Ron Black, information technology director for the Navy's Transportation Support Center in Norfolk, Va., does not brag about his network defenses.

'I try to maintain a low profile,' said Black, who is in charge of network security. 'I don't go out of my way to let people know I'm here.' But he is confident that he has done a good job of securing his corner of the wired world.

'There is no such thing as a completely secure system,' he said. 'We use a defense-in-depth strategy where we have several means of detecting an intrusion attempt.'

The first line of defense is firewalls, backed up by a suite of products from Axent Technologies Inc. of Rockville, Md. Enterprise Security Manager lets Black set and enforce security policy. Intruder Alert provides intrusion detection, and NetRecon scans the network for vulnerabilities.

The center's small network has fewer than 200 users housed in a single building. 'It used to be bigger,' Black said. The Naval Supply Systems Command 'has been reorganized a couple of times, and we have been consolidated from several buildings.'

Switching networks

The mixed network primarily runs Microsoft Windows NT and Novell NetWare with some Unix. Servers are on Fast Ethernet links, and desktop PC systems have switched Ethernet over Category 5 unshielded twisted copper pair wiring.

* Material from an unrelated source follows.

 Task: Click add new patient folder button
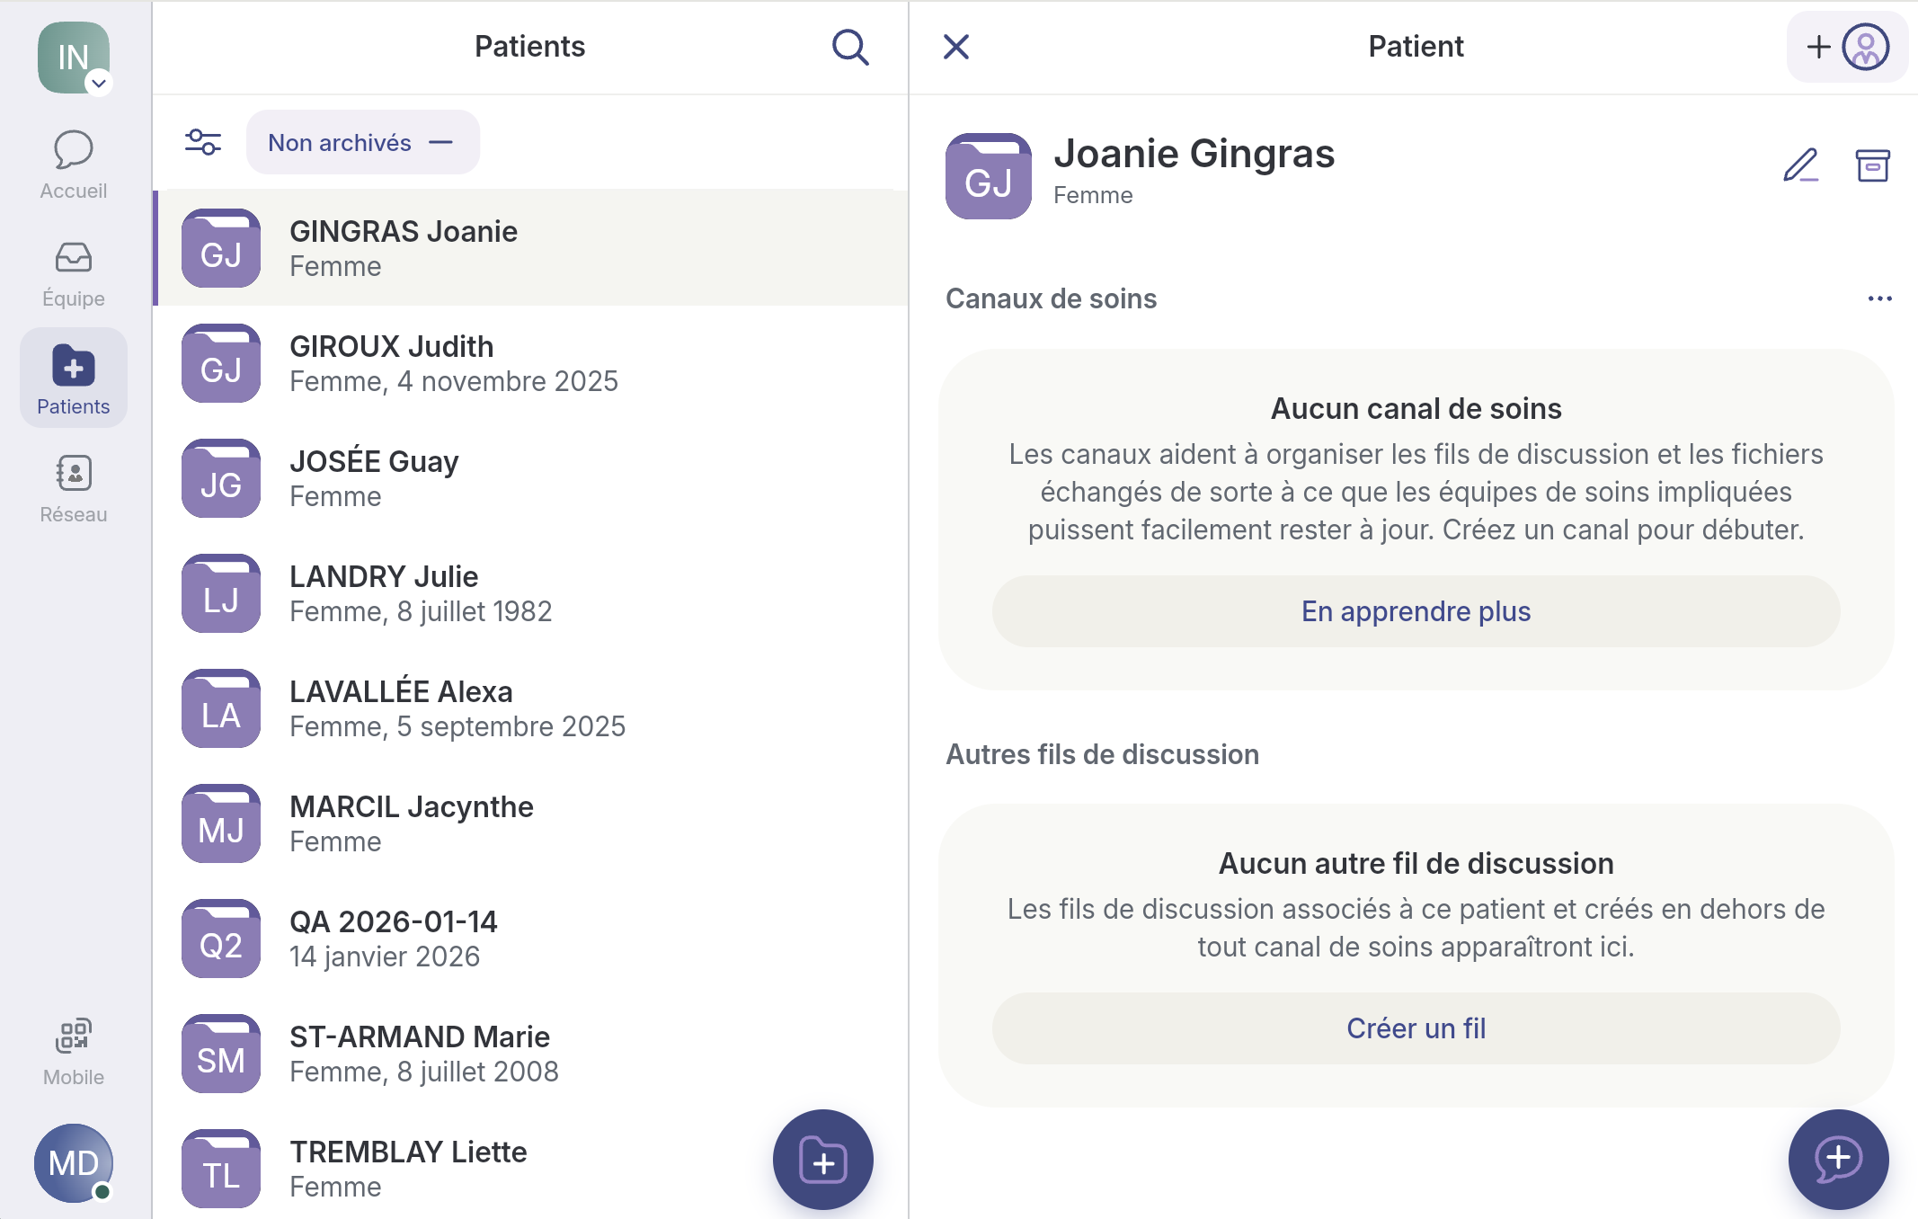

The data on the network would be of little interest to anyone outside the Supply Systems Command, Black said. 'We're not an operational command; we're a support activity,' he said. 'The biggest threat is that it would be a jumping-off point for other parts of the department.'

That is why the Defense Department has declared all its networks need to be secured at the C2 level for sensitive but unclassified data. The Supply Systems Command installed Enterprise Security Manager and Intruder Alert in 1998 for C2-level access control.

Enterprise Security Manager uses a manager-agent architecture to monitor security policy. Agents are hardware-specific software objects that watch assigned workstations, servers or nodes. They report to manager objects. Although agents are hardware-specific, the managers can reside on any kind of system. A manager running on a Unix system can control agents on NetWare, NT or Unix systems, for example.

Intruder Alert looks for different exploits, blocking them and notifying administrators, according to established policy. It consists of an interface console and a manager that act as a rules configurator. Agent processes run on local systems to execute the rules.

Black added NetRecon to the suite in 1998 to scan the network for open protocols and ports. 'That was something I did on my own because I had an interest in getting the same kind of view of my network that a hacker would have,' he said.

Freeware scanning tools are available, but most of them are for Unix. NetRecon runs under NT, 'so it's easier to fit into my environment,' Black said. NetRecon also tries to penetrate rather than just report vulnerabilities, so it provides more information than the freeware tools.

Although the vulnerabilities of most operating systems are well-known and patches are available, 'in some cases it doesn't get done,' Black said. 'NetRecon gives me an easy way of checking.'

Though he was reluctant to give specifics about types of threats, Black said, 'I don't see a lot of attacks. We haven't seen any really good, concentrated efforts.'

He is confident of knowing about the attacks that do occur, however. 'We used a contractor to test our defenses, and we were able to detect the intrusion,' he said.